== Material supplied ==

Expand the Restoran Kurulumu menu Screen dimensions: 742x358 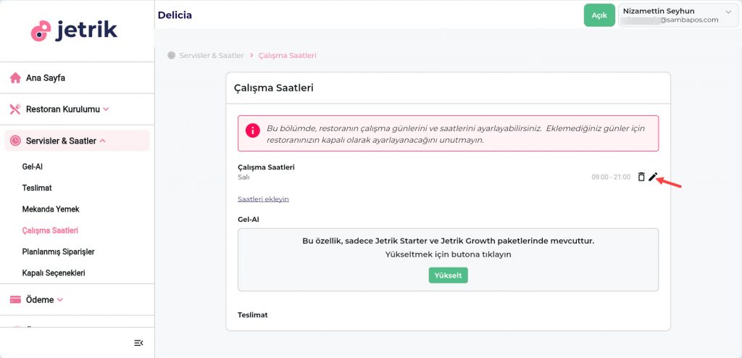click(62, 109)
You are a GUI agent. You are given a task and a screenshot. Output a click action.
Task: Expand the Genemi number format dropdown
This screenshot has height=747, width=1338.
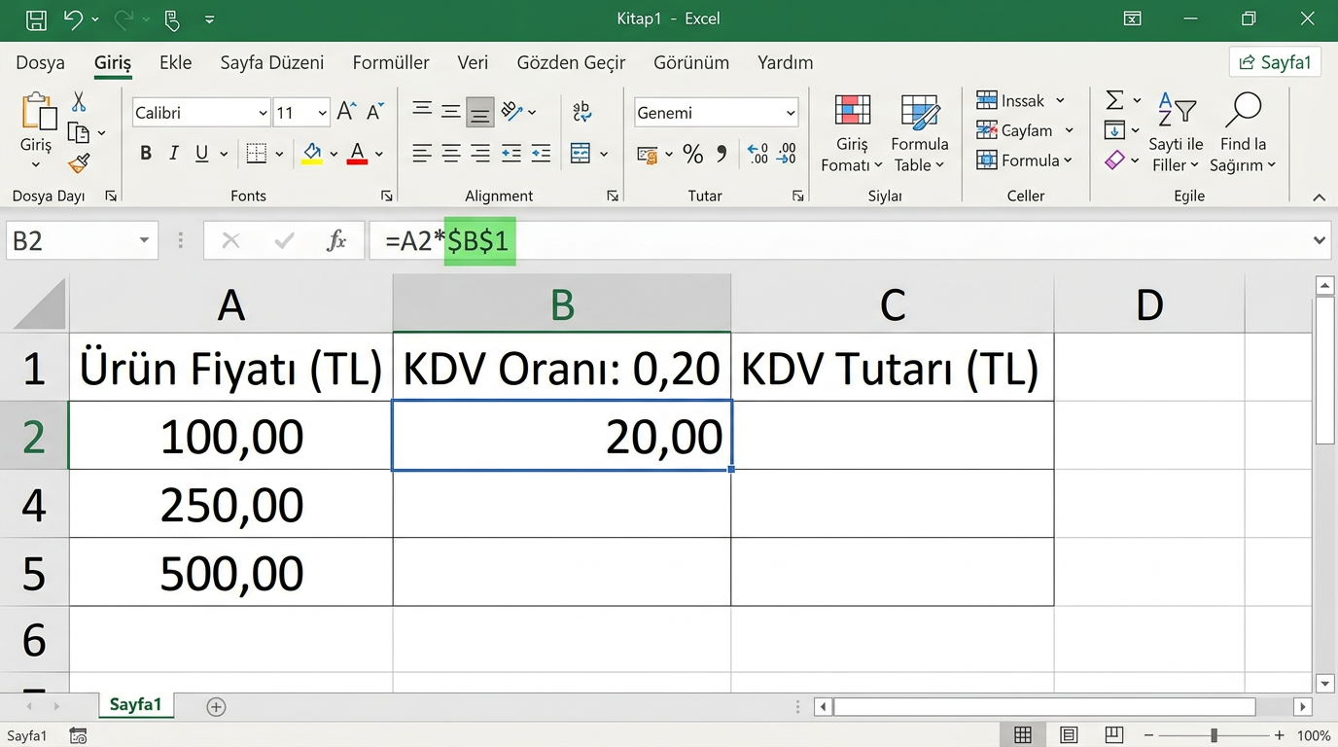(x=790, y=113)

===
== Material supplied ==

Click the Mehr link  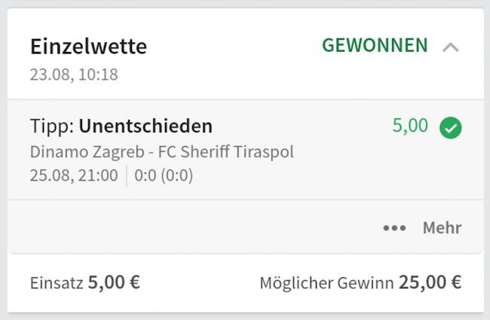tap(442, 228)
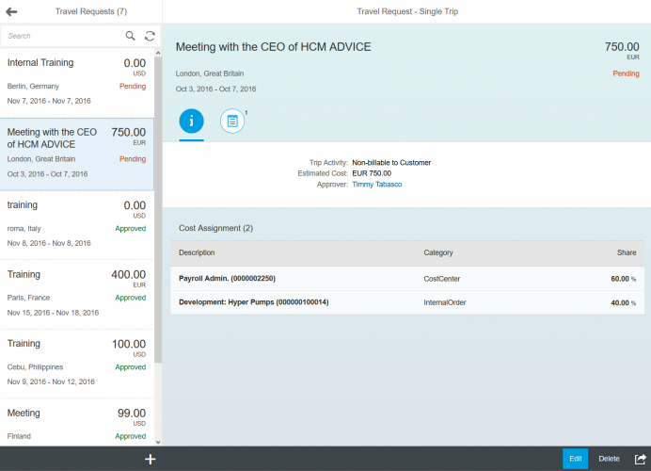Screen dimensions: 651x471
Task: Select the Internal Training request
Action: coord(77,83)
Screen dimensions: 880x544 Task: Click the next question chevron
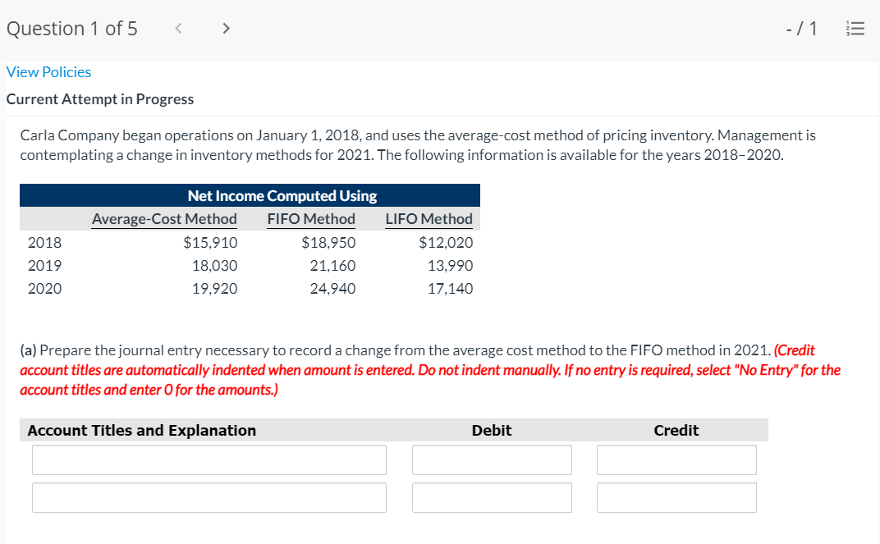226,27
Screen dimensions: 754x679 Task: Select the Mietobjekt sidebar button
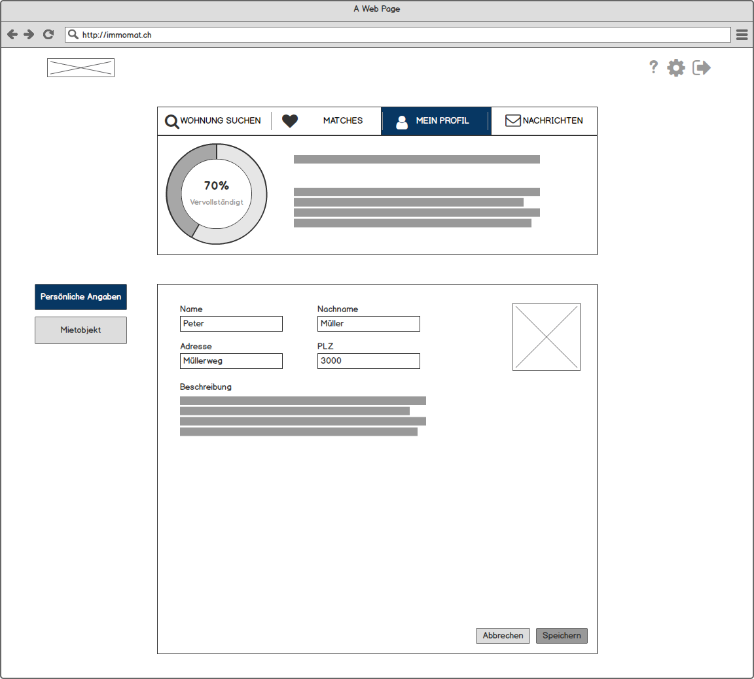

===
== Material supplied ==

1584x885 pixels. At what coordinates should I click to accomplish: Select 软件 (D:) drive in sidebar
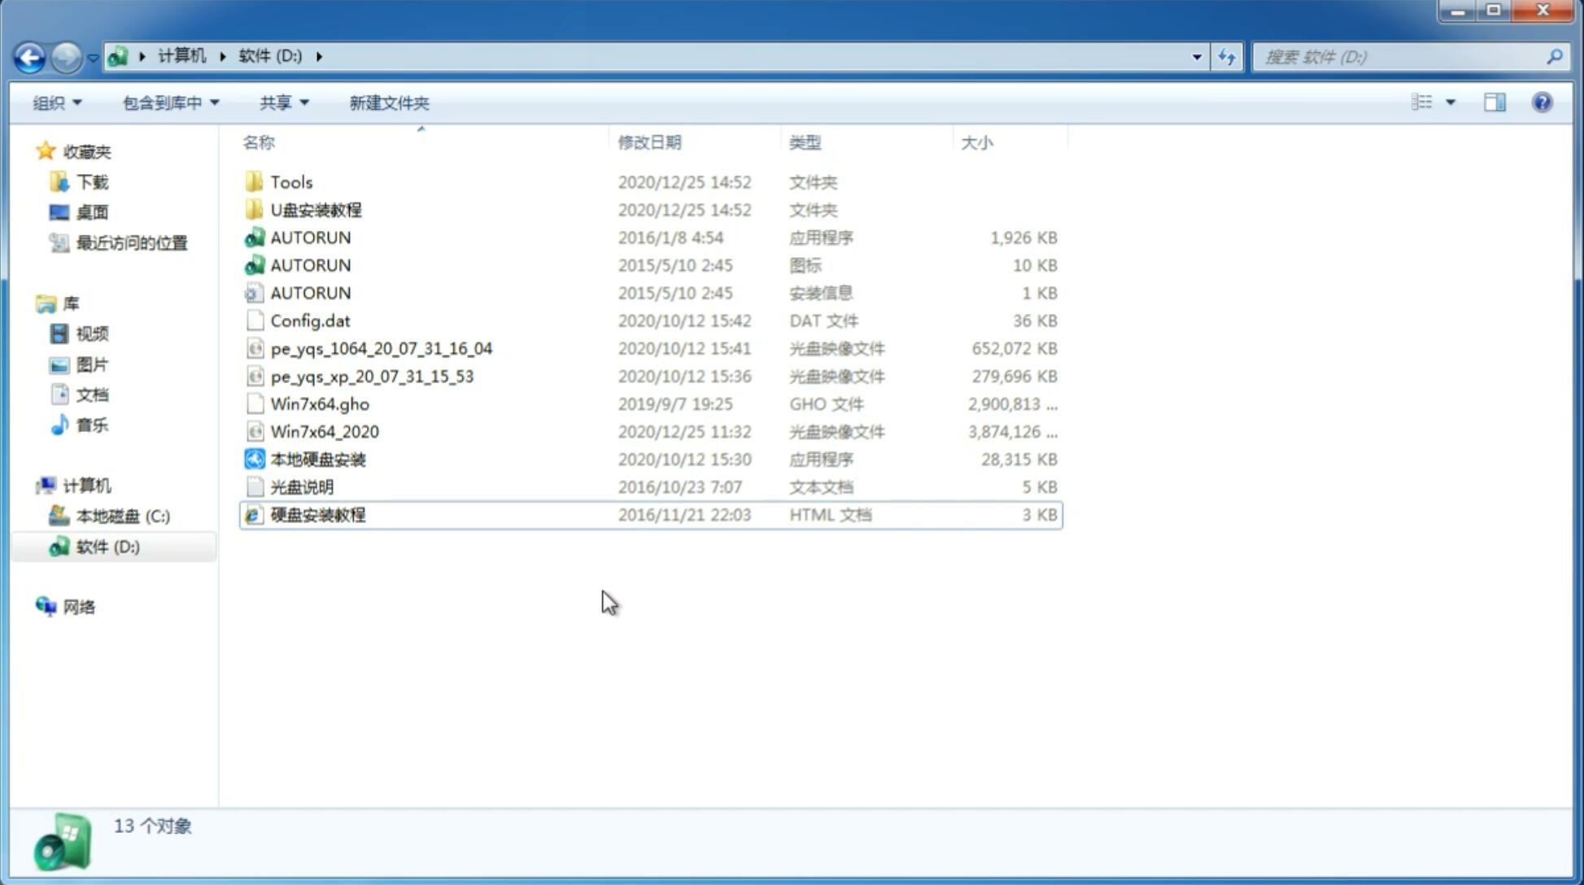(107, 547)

===

• _Exercise details_
Look above for the line containing "Screen dimensions: 880x544" and the line containing "Screen dimensions: 754x679", then reproduce both and everything between them exactly, pictures omitted.

• _Output below_
Screen dimensions: 880x544 Task: Click the next question chevron
226,27
Screen dimensions: 754x679 Task: Select the Mietobjekt sidebar button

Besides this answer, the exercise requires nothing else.